In Our Family Wedding, she's Mexican-American and he's African-American, and they want to get married and start their lives together, but with fathers battling it out to be the dominant patriarch and families clashing over wedding plans, this couple may not make it to the alter in this latest version of the Guess Who's Coming to Dinner premise. The film starts off promising, and for a while there you can almost imagine director Rick Famuyiwa (Brown Sugar) taking a familiar story in an entirely new direction, but predictably he lets you down, and the bulk of the film is riddled with fill-in-the-blank wedding-comedy clichés and shameless racial stereotypes.

The story centers on Lucia (America Ferrera) and Marcus (Lance Gross), who want to squeeze in a quick wedding before going away to Laos, where Marcus plans to volunteer for Doctors Without Borders. But before they do that, they return to their hometown of Los Angeles to tell their families about the relationship. You see, Lucia has been hiding the fact that's she's living with Marcus and fears that her overprotective traditional father, Miguel (Carlos Mencia), will disown her. Meanwhile, Marcus worries about introducing his new fiancée to his marriage-phobic radio-show host father, Brad (Forest Whitaker), who has a thing for young women not much older than his son. When the two families finally meet, Brad and Miguel instantly dislike each other and cause matrimonial hell for their offspring. The couple adopt the "our marriage, their wedding" mantra, which pretty much sums up how the rest of the film plays out.

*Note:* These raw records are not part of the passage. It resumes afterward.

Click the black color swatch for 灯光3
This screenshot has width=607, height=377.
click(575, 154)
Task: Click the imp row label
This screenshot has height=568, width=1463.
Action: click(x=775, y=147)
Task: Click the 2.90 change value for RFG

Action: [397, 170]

Whitaker is surprisingly convincing as the smooth-talking DJ and delivers an entertaining comedic performance. Mencia brings his standard schtick, though it's much more toned down than what we're used to seeing from him. Both men play well off each other, and by the end the audience buys their newly developed friendship. Ugly Betty's America Ferrera is adorable as Lucia, the Columbia Law School dropout who wants to get married and save the world with Marcus, her dull-as-dishwater doctor fiancé. Ferrera and Gross were obviously miscast as the hopelessly-in-love couple, and though individually both are charming in their own way, together there's no chemistry between them. There is chemistry, however, between Brad and his longtime BFF Angela, played by Regina King, who gives a solid performance. Their playful relationship is much more enjoyable to watch, and King brings a coolness factor that makes the audience root for her.

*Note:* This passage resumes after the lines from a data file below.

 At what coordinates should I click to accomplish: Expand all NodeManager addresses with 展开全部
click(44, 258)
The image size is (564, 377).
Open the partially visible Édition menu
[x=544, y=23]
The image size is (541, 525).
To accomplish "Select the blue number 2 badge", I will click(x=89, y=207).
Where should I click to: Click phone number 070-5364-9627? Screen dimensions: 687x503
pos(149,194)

Some scenes seem grossly out of place, like the random family softball game and the fathers' trip to a night club, which ends in both being arrested for drunken and disorderly conduct; still, there is an underlying current of sentimentality that keeps the audience emotionally invested. By the end you do feel all warm and fuzzy as Lucia and Marcus get married and both families put away their differences and hug it out on the dance floor. That moment comes too late, though, as all the messiness before it overshadows that good feeling, and in the end the film reveals itself as a tasteless exercise in predictability.